Overall, about one-fifth of women newly diagnosed with breast cancer have DCIS, and their prognosis is excellent: More than 98 percent are alive 10 years later. But it's unclear whether that's because the treatment is so effective, because DCIS is so benign to begin with--or both.

"It has yet to be demonstrated that detection of DCIS actually will extend [women's] lives," Ernster said.

False negatives, false positives

Interpreting mammograms is an inexact science, and some radiologists see threats where others don't.

When 10 radiologists were asked in a 1994 study to read the same 150 mammograms, there was substantial disagreement in 25 percent of the cases over what the mammogram showed.

When a mammogram seemingly finds nothing, that information should be kept in perspective.

"When I have a mammogram and they say it's OK, I feel it's a guarantee I won't get breast cancer for the next 12 months," said Brooklyn marketing executive Sharyn Miller. "Clearly, that's not true. But emotionally, that's my reaction. It's almost like it gave me a preventive ray--zap!--you're OK for another year."

In fact, screening mammograms miss about 20 percent of all breast cancers, according to the NCI.

The danger of false negatives is that they can instill a sense of complacency, causing patients not to report suspicious symptoms and physicians not to follow up. That could end up delaying necessary treatment.

Several studies have shown there are factors that can affect the rate of false negatives: the size and location of the lesion, the density of the woman's breast tissue, the quality of the X-ray images and the skill of the radiologist interpreting them.

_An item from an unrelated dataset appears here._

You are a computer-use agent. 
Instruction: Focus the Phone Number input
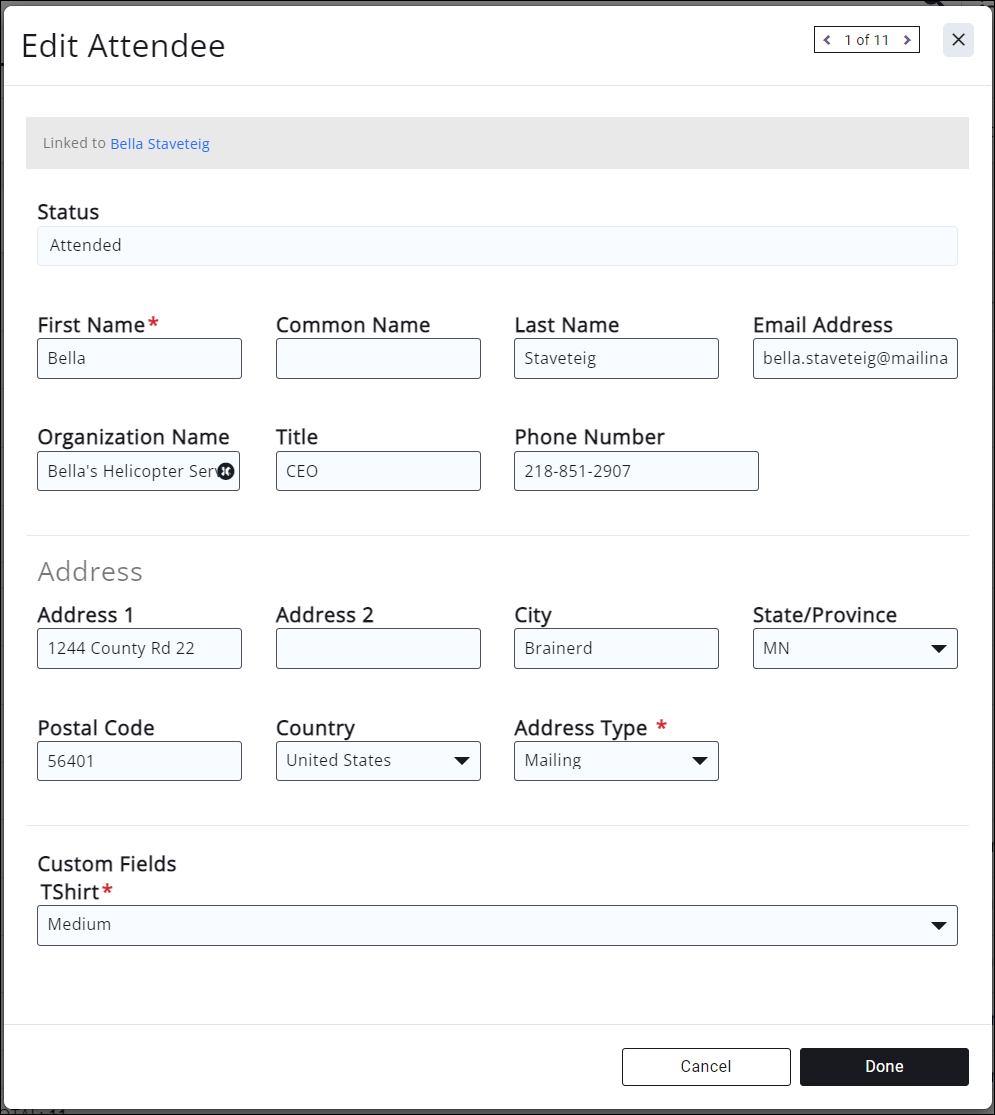[636, 471]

Premenopausal women, whose bodies are still producing high levels of female hormones, are most likely to have dense breasts.

Experts believe that's one reason mammograms miss nearly half of all breast cancers in women younger than 40.

On the other hand, for women older than 65, whose breasts contain more fatty tissue, the false-negative rate is only about 10 percent.

An even bigger cost of mammography screening is the high risk of a false positive. Each year, hundreds of thousands of women are told their mammograms are suspicious and their breasts must be biopsied, only to learn--after days or weeks of anxious waiting--that cancer is not present.

An abnormal mammogram can trigger a cascade of painful, expensive and time-consuming procedures.

Every questionable mammogram has to be followed up, even though less that one-half of 1 percent of those who get mammograms will turn out to have breast cancer.

The follow-up usually entails additional X-rays or ultrasound images, but it frequently includes a biopsy--removing a sample of the suspicious tissue so pathologists can study it under the microscope.

Radiologists estimate that 300,000 to 600,000 biopsies a year are performed because of screening mammograms.

A 1998 study published in the New England Journal of Medicine estimated that by the time a woman has had 10 mammograms, her risk of having at least one false positive is 49 percent, and her risk of having a benign biopsy is 19 percent.

Miller, 52, has had four biopsies in the past eight years. Although they all proved benign, she said: "I go in for my annual mammogram with my heart in my mouth."

Wait and watch or biopsy?

Radiologists know certain abnormal mammograms are highly unlikely to indicate cancer, and they are advised to just "wait and watch" in those cases rather than order an immediate biopsy. But that doesn't always happen.

"Some doctors are so concerned about malpractice suits that they recommend biopsy," said Dr. Stephen Feig, director of breast imaging at Mt. Sinai Hospital in New York. "And some patients can't live with the uncertainty."

With scientific confidence in the lifesaving benefit of mammography at least slightly shaken, many experts say it's more important than ever to consider the potential risks of the screening test.

Dr. Michael Baum, a breast cancer expert at University College London, believes it's misleading for health officials to continue telling women "screening can save your life" without also discussing the possibility of overdiagnosis, false alarms and the other downsides of testing.

"We really must inform women of these risks," Baum said.